Work required>
Nothing but the lines from the one holding "Task: Click the Undo icon" through the last line of the material below should be set down, exactly and without images.
****************
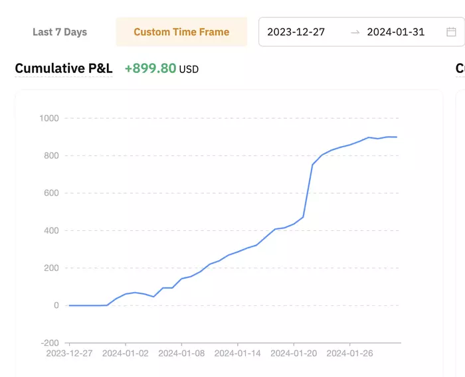The width and height of the screenshot is (465, 377).
Task: Click the end date field 2024-01-31
Action: pyautogui.click(x=396, y=32)
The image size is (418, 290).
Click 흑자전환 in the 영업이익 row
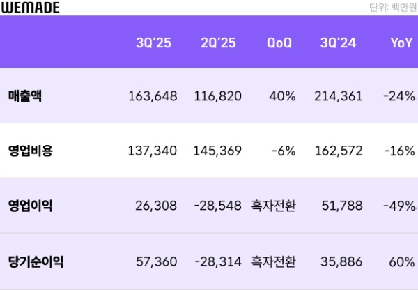tap(274, 206)
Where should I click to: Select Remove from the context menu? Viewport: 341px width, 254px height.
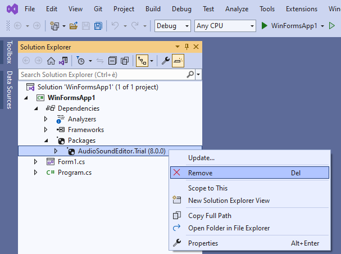click(200, 173)
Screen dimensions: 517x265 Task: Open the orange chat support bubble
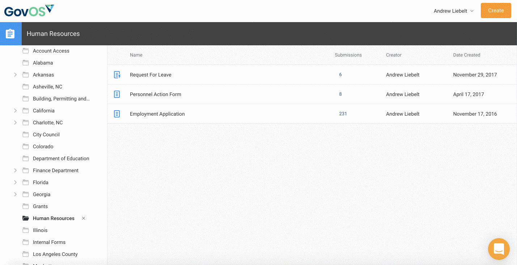(x=499, y=249)
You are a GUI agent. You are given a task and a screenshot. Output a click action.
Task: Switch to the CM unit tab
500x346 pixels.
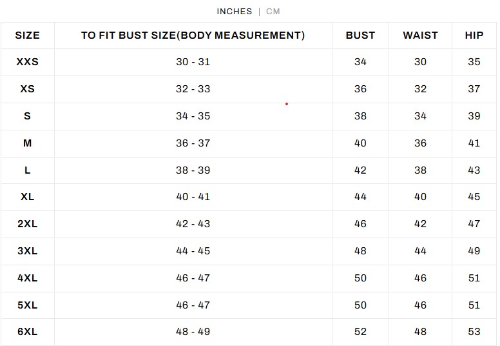(x=273, y=12)
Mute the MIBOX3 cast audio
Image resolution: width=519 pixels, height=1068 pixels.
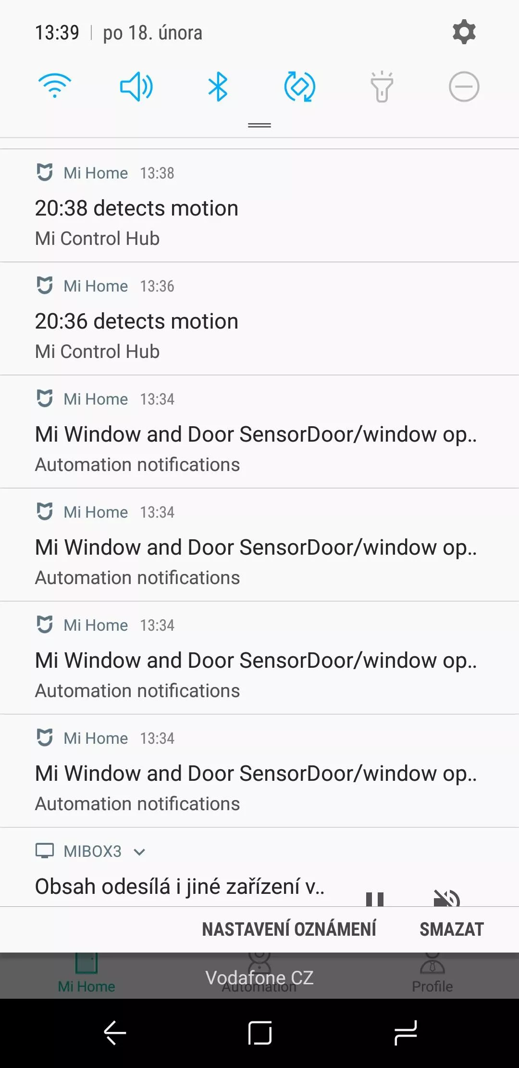click(x=447, y=898)
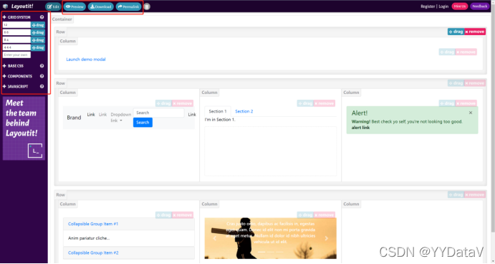495x264 pixels.
Task: Click the Download button
Action: (x=101, y=6)
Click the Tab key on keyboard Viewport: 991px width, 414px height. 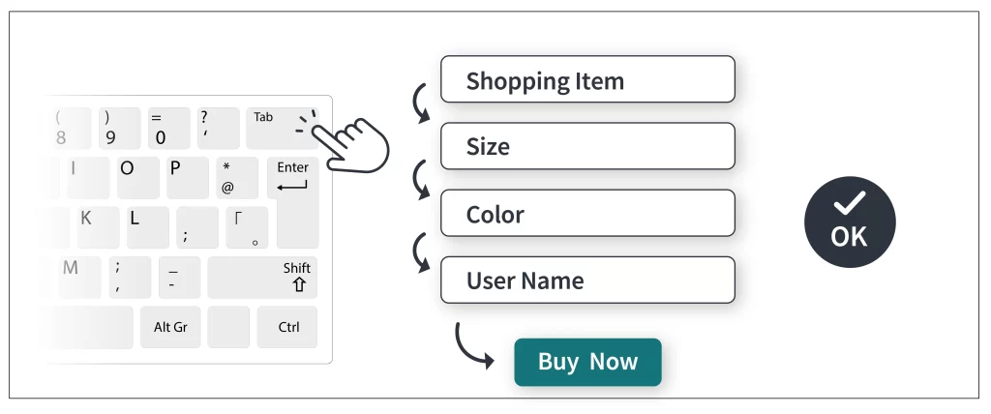pyautogui.click(x=282, y=129)
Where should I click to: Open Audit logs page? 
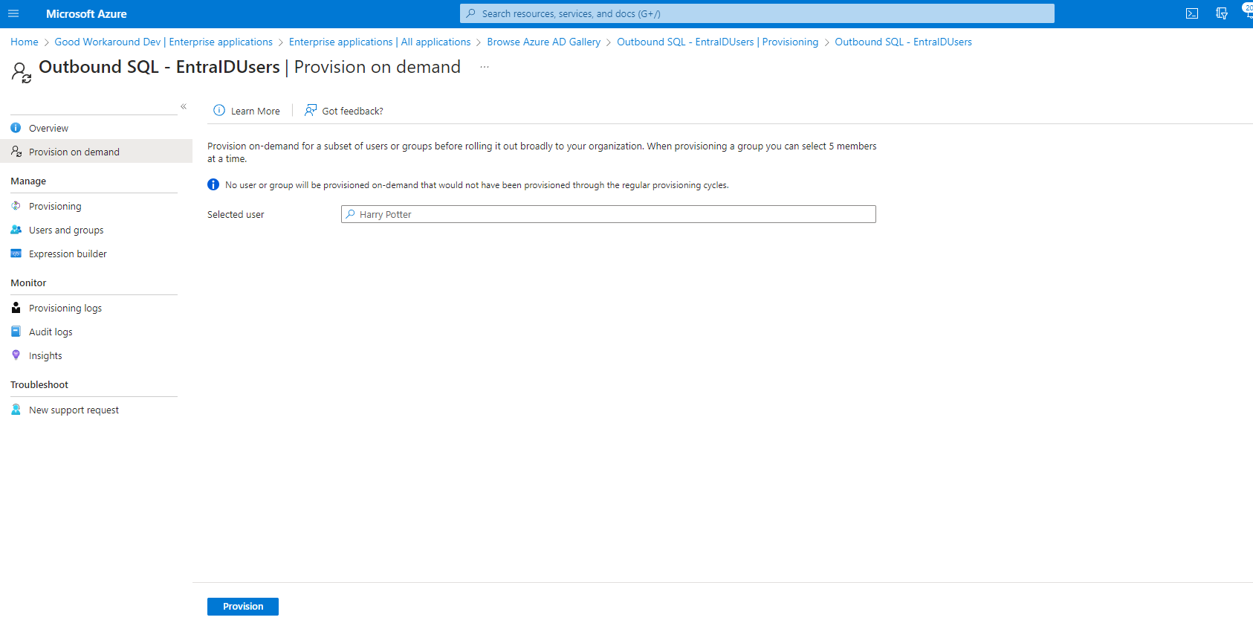(x=51, y=332)
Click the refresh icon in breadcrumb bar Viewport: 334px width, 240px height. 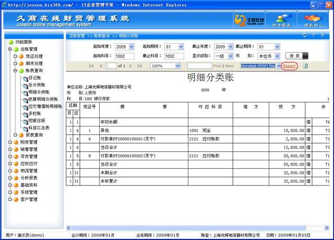pyautogui.click(x=304, y=35)
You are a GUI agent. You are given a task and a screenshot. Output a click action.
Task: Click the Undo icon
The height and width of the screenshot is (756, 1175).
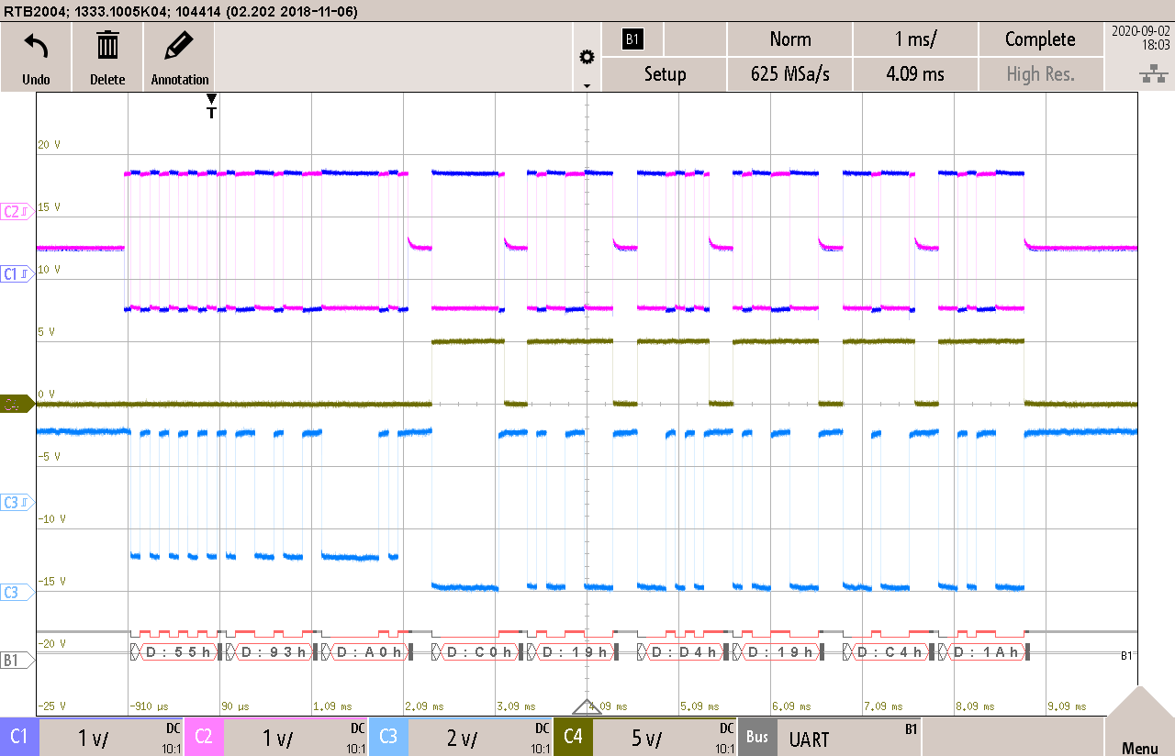tap(35, 55)

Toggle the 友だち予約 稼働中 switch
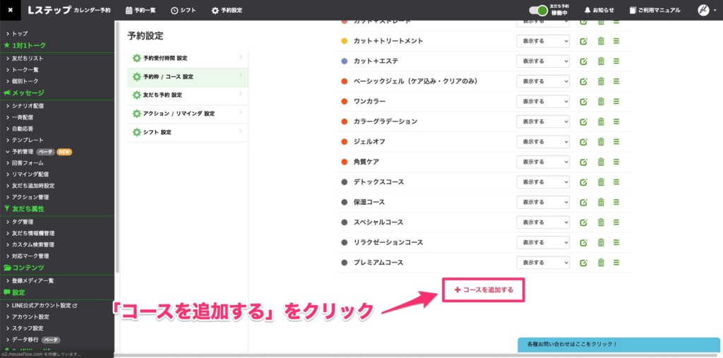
****************
Answer box>
Task: Click the Undo icon
The height and width of the screenshot is (756, 1175).
tap(35, 55)

Toggle the 友だち予約 稼働中 switch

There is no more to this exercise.